Cellular Heterogeneity

Heterogeneous outcomes of cell infection (where only a fraction of cells are infected in spite of the entry of pathogen) is a common observation. Infection by a small number of pathogens, heterogeneity in cellular gene expression, complex interplay of host proteins with pathogen components and counter-mechanisms by pathogen can contribute to non-intuitive and highly diverse outcomes of virus or bacteria growth during infection. We have employed mathematical modeling and imaging tools to understand contributing factors that leads to emergence of infection heterogeneity. For example, a simple mathematical framework to describe the temporal evolution of various viral molecules by modeling all the intracellular processes relevant to the viral RNA (for the Flaviviridae family) was developed (Chhajer, et. al. RSIF 2021). We used a stochastic framework to address resource (viral RNA) sharing during the start of infection when viral RNA is present in low copy. This model accurately captures the experimentally measured viral dynamics of Hepatitis C virus. Based on our findings, we propose a new definition of Multiplicity of Infection (MOI) that would be useful in analysis of candidate fitness functions like infectivity, viral loads and mutability. The stochastic model predicts the importance of additional cellular processes like maturation of the VMS that have not been investigated before and its role in heterogeneous outcomes of infection. 

1. H Chhajer, VA Rizvi and R Roy, "Life cycle process dependencies of positive-sense RNA viruses suggest strategies for inhibiting productive cellular infection" Journal of the Royal Society Interface, https://doi.org/10.1098/rsif.2021.0401 (2021)

Bacterial resistance to antibiotics is a major threat to public health. Significant efforts in research and health policy have been directed towards understanding and combatting this issue. While genetic mechanisms of resistance development are well understood, there are several phenotypic responses such as persistence, tolerance and heteroresistance resulting in transient variations within sub populations of cells that allow them to survive antimicrobial stress. Clinically, these phenomena have been linked to recurrence of various infections such as tuberculosis, cystic fibrosis and urinary tract infections. To overcome these issues, several alternatives to antibiotics are being tested, including antimicrobial peptides (AMPs). These molecules are part of the innate immune system, known for their broad-spectrum activity and immunomodulatory effects. While they have shown promising results in combatting resistant bacteria, the efficacy of these peptides on persistent and heteroresistant cells haven’t been thoroughly investigated.

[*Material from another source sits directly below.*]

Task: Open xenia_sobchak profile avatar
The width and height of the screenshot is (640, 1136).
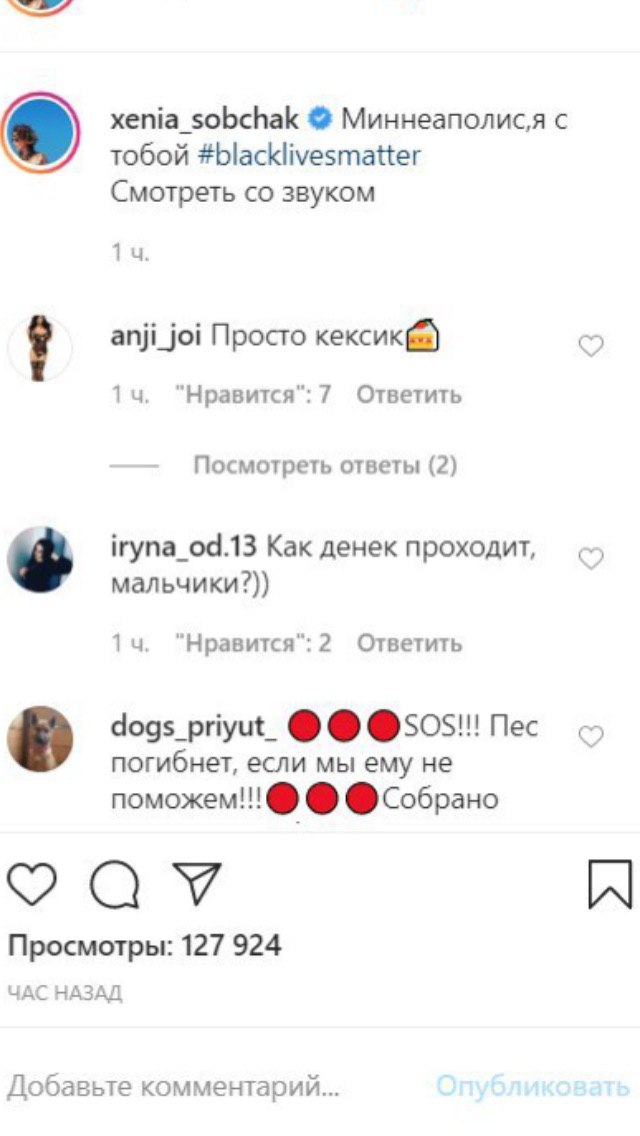Action: pyautogui.click(x=39, y=132)
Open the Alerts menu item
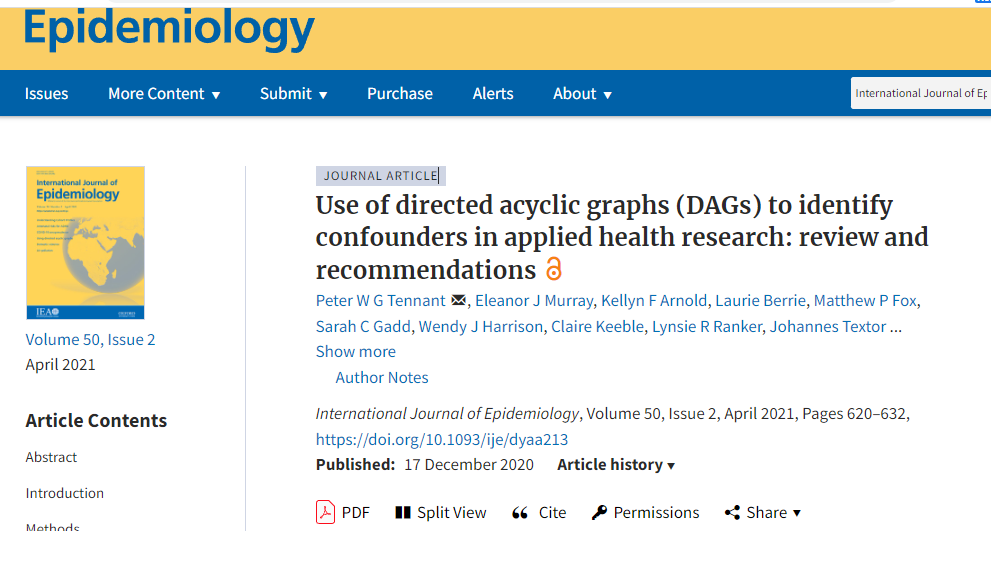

We tested conventional antibiotics and AMPs on actively growing and growth arrested E. coli. While both are equally efficient on exponentially growing cells, diverse responses were observed with stationary phase cells. Variability existed even amongst the peptides. Particularly, colistin was found to induce heteroresistant behaviour, linked to hypermutations in the bacterial genome. In addition, cross resistance to other antimicrobials was also observed. Single cell imaging of this heteroresistant population confirmed the variability in response of individual cells to colistin treatment. Overall, deeper understanding of the interaction between bacterial cells and these antimicrobials was obtained, which can form a basis for designing efficient treatment strategies in the future.